A Gallup/USA Today poll out today paints it succinctly: Only 30% of us say Wall Street is more to blame than government for the dormant economy; 64% say Washington is the bigger cause.

You can see how silly a lot of this OWS stuff is in this YouTube video of the aimless, inarticulate protesters in Minneapolis.

In New York, cold weather will take care of all of this. Smoking doobies, chatting up women in halter tops, banging the tambourine to Buffalo Springfield’s 1967 anthem “For What It’s Worth” ( “FWIW” to the texters in Zucotti Park) -- all of that isn’t nearly as much fun at 38 degrees Fahrenheit.

In the meantime, the occupiers would do well to get their story straight. A few pointers:

---It’s disrespectful to compare yourselves to the courageous Arab Spring uprising, the protests against the Vietnam War, the civil rights marches of Martin Luther King. You’re pouting because you don’t have a job and I make more money than you. Ain’t quite as noble a cause,   y’know?

---You’re upset the top 1% of earners don’t pay their “fair share.” Bunk. In 2011, households at $50,000 income will pay an average federal tax rate of 6.8% vs. 25% for those over $1 million, says the nonpartisan Tax Foundation. Plus, the top 1% gets 19% of income yet pays 40% of federal income tax, while the bottom 45% pays zero (but collected Obama’s tax rebates). And 45% of households get some form of direct government assistance. Now that sounds unfair.

---Your focus on tax revenues is wrongheaded. The key problem is overspending. For decades federal spending ran at 20% of GDP; in the Age of Obama it is at 26%. George W. Bush was the most fiscally irresponsible President in history -- until Bam’s binge. Bush increased the national debt by $1.6 billion per day, compared with $4.1 billion per day since Obama took office.

---You decry the lack of criminal convictions of Wall Street scapegoats. But Wall Street was clueless, not criminal, it was reckless and stupid, not evil. And stupidity isn’t a crime, a happy fact for many of the clueless folks at OWS.
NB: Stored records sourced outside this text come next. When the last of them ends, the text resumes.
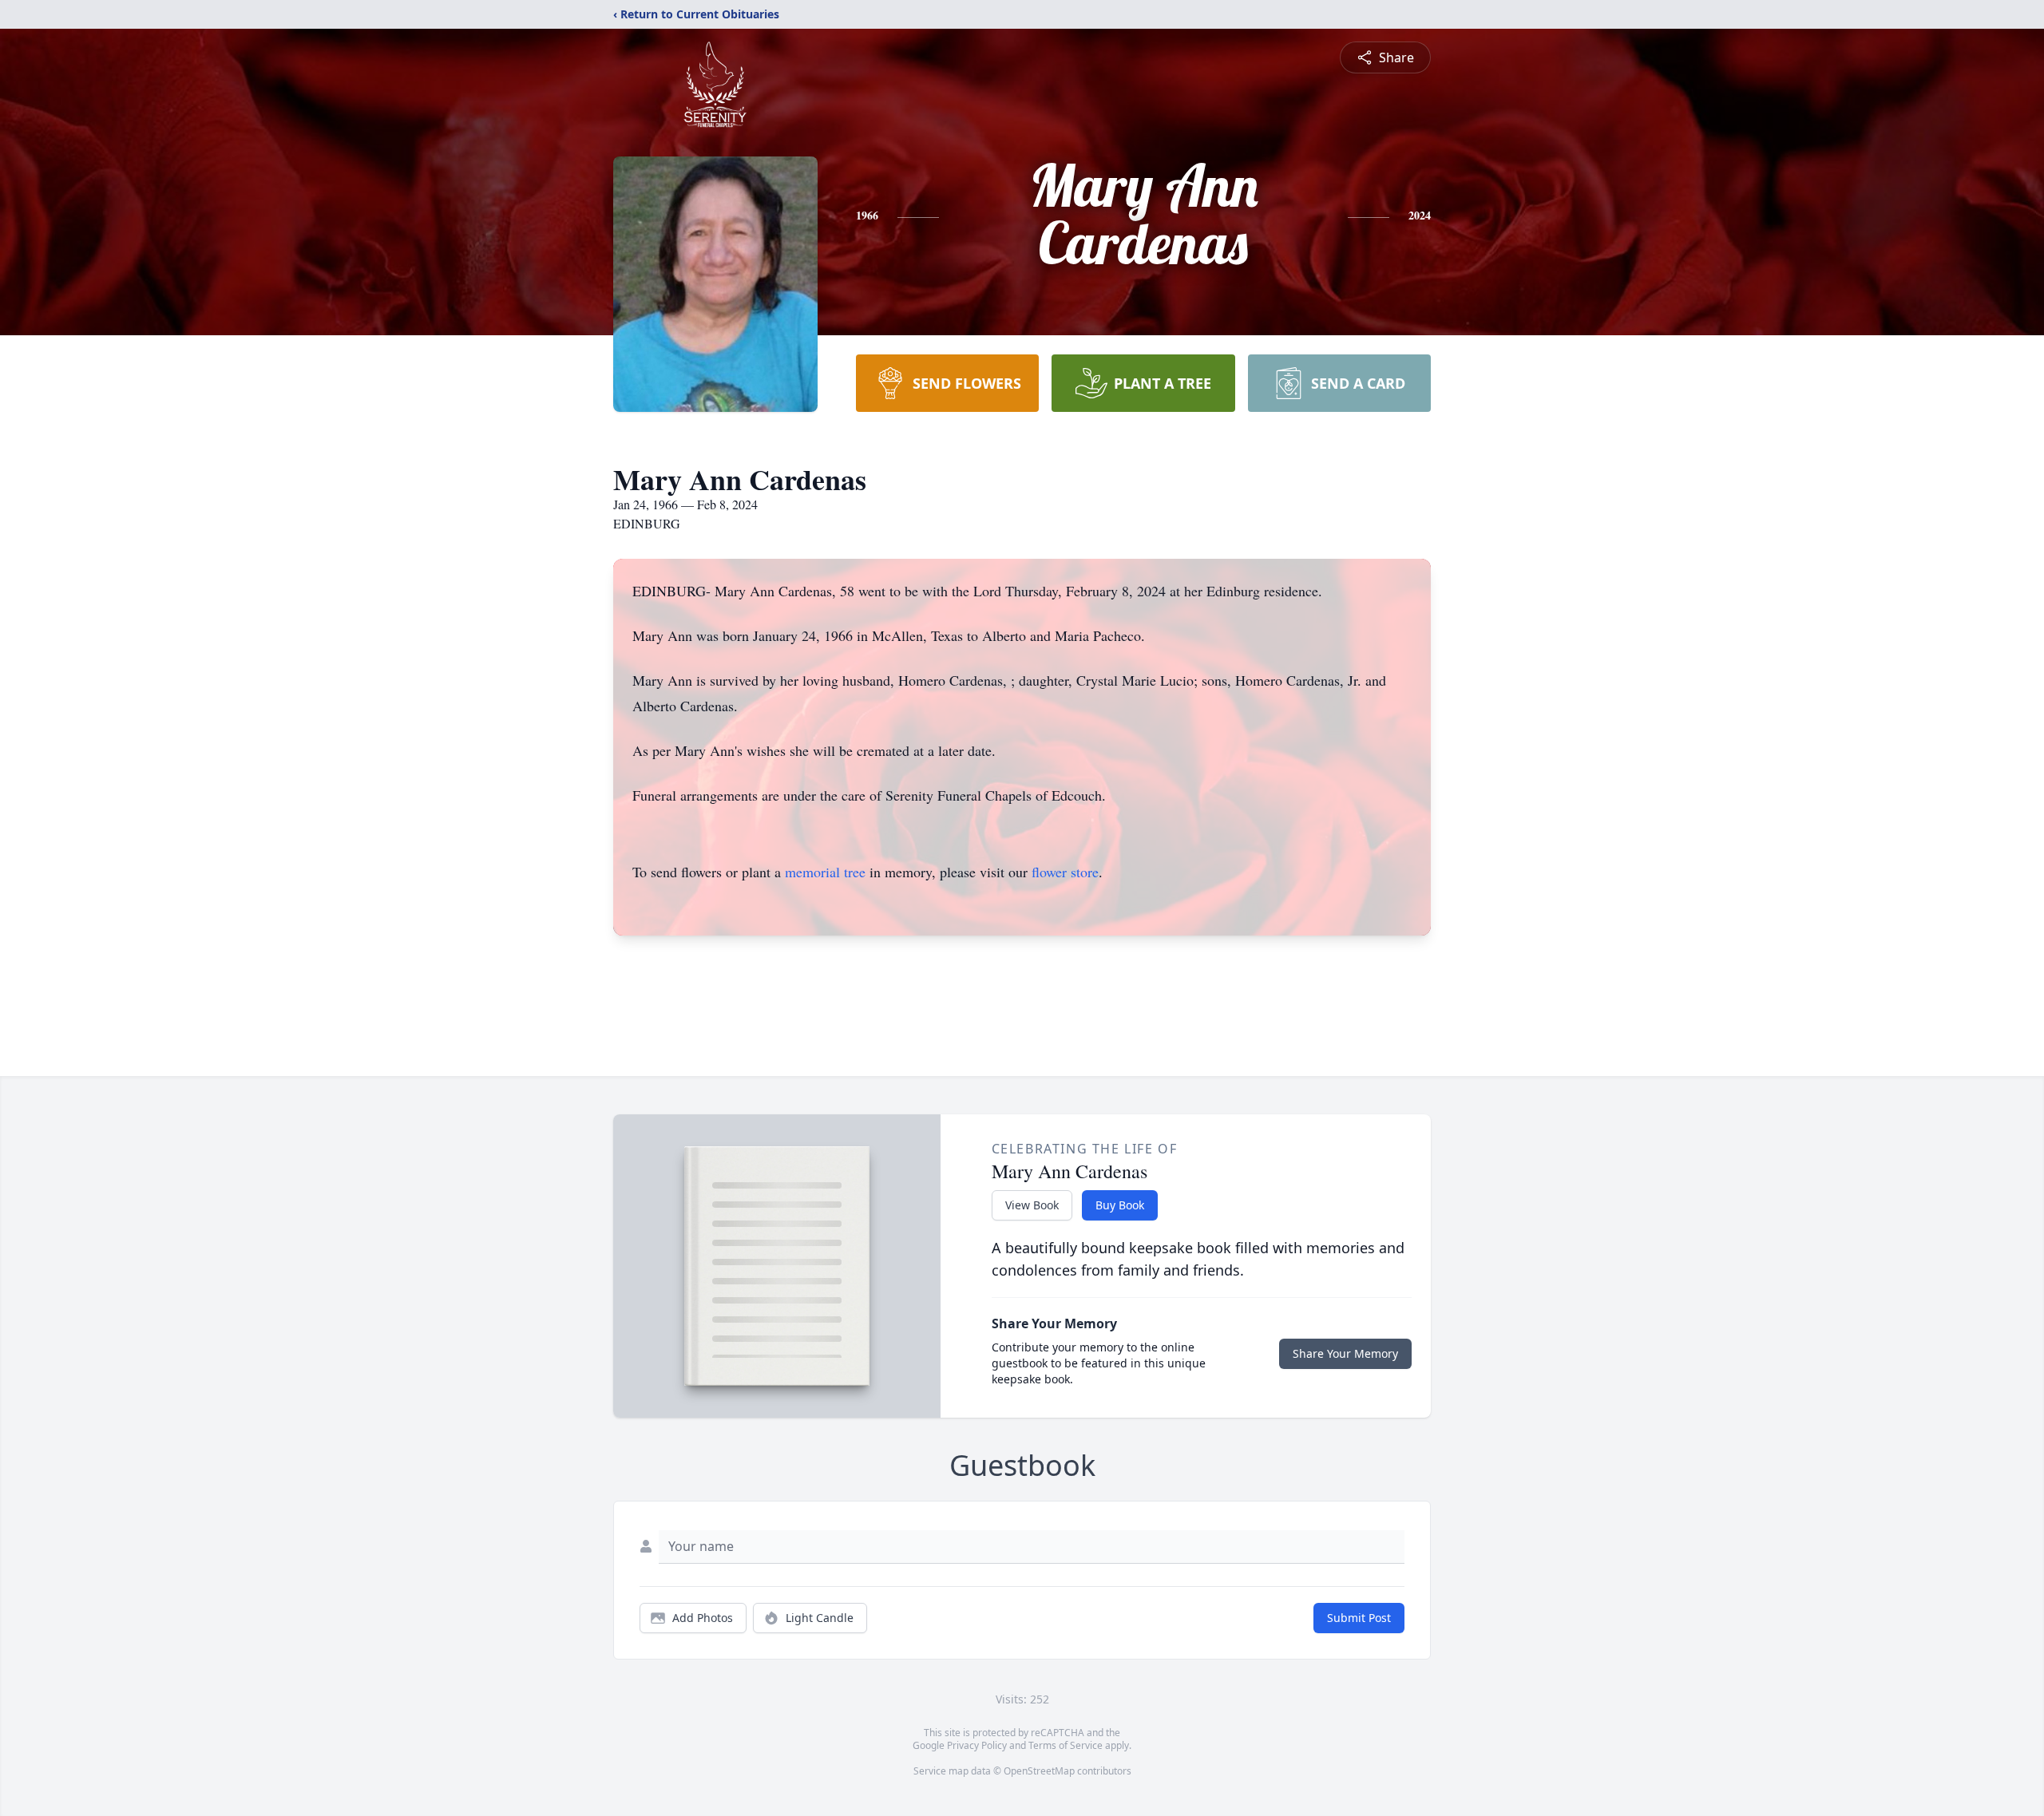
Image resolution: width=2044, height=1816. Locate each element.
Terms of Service (1065, 1745)
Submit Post (1359, 1617)
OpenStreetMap (1039, 1771)
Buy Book (1119, 1205)
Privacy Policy (977, 1745)
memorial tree (825, 871)
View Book (1032, 1205)
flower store (1065, 871)
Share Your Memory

---You’re mad at the giant banks for their bailout. But let’s recall: The feds forced $200 billion in TARP money on 19 titans to unfreeze the global financial system. It worked -- and those 19 banks paid back ALL of it. At a profit to the government. Some $250 billion in TARP money went out to several hundred smaller banks that asked for it; three years later, over 200 haven’t paid it back, and the feds still own stakes in them. Be mad at them. And be mad at the bailout of GM and Chrysler -- we’re still $50 billion or more in the hole of that one.

---You’re upset that JPMorgan Chase chief Jamie Dimon makes a lot of money, so you marched on his home in Manhattan. Why didn’t you also descend on the home, a few blocks away, of billionaire George Soros? It only adds to the whispers that Soros, the unions and other rabblerousers are the invisible hand goosing this anti-capitalist backlash.

The Occupiers are so ill-informed and so utterly unfocused that they fail to see any irony or hypocrisy in their being cheered on by liberal millionaires who probably, in Obama’s view, aren’t paying their fair share, either. (Russell Simmons, Michael Moore, Kanye West: Are ya feelin’ me?)

That’s okay. The rest of America knows where the real problem lies and where the protestors should take their case. Next up: Maybe the tea party folks should stage their own kind of #OccupyWashington.